Decision Support Using Lighting-Corrected Intuitive Feature Models

Fig. 1

Workflow of the proposed melanoma decision support framework

Illumination Correction Preprocessing

Most illumination correction algorithms are not specific to skin lesion photographs and can be applied to any scene. Histogram equalization adjusts the distribution of pixel intensities, minimizing illumination variation globally [47]. Other algorithms correct for local illumination variation. These algorithms typically assume a multiplicative relationship between illumination and reflectance components. The estimated illumination component is estimated and used to find the reflectance component. The illumination component is assumed to be low-frequency, while the high-frequency detail is in the reflectance component. Using this assumption, there are many different algorithms that estimate illumination. One of the earliest is the Retinex algorithm, which uses a set of Gaussian filters of different sizes to remove detail and to estimate illumination [27, 36]. Morphological operators [49], bilateral filters [24], Monte Carlo sampling [53] and total variation [16] approaches have also been used to estimate illumination.

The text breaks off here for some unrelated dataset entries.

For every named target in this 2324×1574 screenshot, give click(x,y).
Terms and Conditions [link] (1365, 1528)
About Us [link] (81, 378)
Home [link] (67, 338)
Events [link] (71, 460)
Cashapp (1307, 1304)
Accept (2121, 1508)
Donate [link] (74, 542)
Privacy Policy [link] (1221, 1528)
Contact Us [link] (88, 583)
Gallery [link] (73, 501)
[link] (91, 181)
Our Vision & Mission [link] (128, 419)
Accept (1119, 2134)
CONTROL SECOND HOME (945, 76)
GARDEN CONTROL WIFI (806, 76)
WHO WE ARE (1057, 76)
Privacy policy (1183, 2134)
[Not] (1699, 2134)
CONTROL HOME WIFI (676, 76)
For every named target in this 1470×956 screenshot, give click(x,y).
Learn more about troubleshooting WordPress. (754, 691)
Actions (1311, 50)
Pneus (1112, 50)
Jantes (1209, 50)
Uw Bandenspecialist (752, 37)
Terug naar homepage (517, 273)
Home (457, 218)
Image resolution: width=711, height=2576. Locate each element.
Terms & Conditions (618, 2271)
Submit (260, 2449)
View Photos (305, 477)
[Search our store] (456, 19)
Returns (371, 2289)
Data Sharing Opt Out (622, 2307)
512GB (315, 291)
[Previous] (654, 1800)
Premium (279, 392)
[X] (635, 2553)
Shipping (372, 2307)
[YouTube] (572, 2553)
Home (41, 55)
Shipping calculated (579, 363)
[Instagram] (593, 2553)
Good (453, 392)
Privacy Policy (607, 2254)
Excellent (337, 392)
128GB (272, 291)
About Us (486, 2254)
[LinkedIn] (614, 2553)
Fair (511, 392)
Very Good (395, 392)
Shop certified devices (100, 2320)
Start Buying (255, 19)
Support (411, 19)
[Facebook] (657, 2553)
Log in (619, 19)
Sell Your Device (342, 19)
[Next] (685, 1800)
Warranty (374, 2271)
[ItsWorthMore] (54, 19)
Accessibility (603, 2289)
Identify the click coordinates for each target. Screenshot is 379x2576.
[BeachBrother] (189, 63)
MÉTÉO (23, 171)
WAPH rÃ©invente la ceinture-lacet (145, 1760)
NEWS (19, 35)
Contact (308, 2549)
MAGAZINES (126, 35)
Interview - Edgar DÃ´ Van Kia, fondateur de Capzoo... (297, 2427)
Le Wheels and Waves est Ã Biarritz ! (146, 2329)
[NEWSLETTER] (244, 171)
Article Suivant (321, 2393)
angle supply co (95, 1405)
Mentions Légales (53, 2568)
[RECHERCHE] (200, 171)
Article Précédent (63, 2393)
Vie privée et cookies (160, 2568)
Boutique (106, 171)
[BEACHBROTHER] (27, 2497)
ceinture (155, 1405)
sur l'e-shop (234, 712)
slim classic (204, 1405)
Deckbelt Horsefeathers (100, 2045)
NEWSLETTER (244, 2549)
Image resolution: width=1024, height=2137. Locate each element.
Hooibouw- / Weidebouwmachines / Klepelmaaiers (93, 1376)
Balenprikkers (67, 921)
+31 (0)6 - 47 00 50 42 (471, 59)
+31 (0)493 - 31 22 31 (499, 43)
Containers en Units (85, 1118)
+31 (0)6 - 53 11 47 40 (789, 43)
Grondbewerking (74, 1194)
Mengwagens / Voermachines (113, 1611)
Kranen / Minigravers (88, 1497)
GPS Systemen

Other methods involve correction algorithms that are specific to images of skin lesions. Earlier algorithms enhance images taken with a dermatoscope to better separate lesion pixels from healthy skin. These algorithms include colour calibration [29] and normalization [33] to improve lesion classification or contrast enhancement [13, 46] to improve segmentation.

Recent work focuses on correcting photographs of skin lesions acquired using standard digital cameras to improve segmentation and classification. Work by Cavalcanti et al. [10] apply morphological operators to estimate the illumination component. The initial estimate of illumination is used to fit a parametric surface using the illumination intensities in the four corners of the photograph. The reflectance component is estimated using the parametric surface. Initial work on the correction algorithm outlined in this chapter was initially presented by Glaister et al. [28].

Feature Extraction and Classification

Most existing feature sets have been designed to model the ABCD criteria using dermoscopic images. Lee and Claridge propose irregularity indices to quantify the amount of border irregularity [37]. Aribisala and Claridge propose another border irregularity metric based on conditional entropy [6]. Celebi et al. propose shape, colour, and texture features with rationale, and using a filter feature selection method [12]. Colour features are primarily taken either in the RGB space (usually mean and standard deviation of the three channels), or a perceptually-uniform CIE colour space. Good overviews of existing features can be found in [35, 39].

Features designed to analyse dermoscopic images may not necessarily be suitable for the noisy unconstrained environment of standard camera images. Some work has been done to identify suitable features for standard camera images [1, 8, 9], however the focus of these methods has primarily been in the preprocessing and segmentation stages, resulting in large sets of low-level features. For example, Cavalcanti and Scharcanski [9] propose the same low-level feature set as Alcon et al. [1] with a few minor adjustments. Amelard et al. proposed the first set of high-level asymmetry and border irregularity features that were modeled assuming standard camera images [3, 4], which are used in this chapter.

Most of the methods use existing classification schemes, such as support vector machines (SVM), artificial neural networks (ANN), decision trees, and k-nearest neighbour (K-NN) [35]. Ballerini et al. designed a hierarchical classification system based on K-NN using texture and colour features to classify different types of non-melanoma skin lesions with 93 % malignant-versus-benign accuracy and 74 % inter-class accuracy [8]. Piatkowska et al. achieved 96 % classification accuracy using a multi-elitist particle swarm optimization method [44]. Thorough reviews of existing classification schemes can be found in [35, 39].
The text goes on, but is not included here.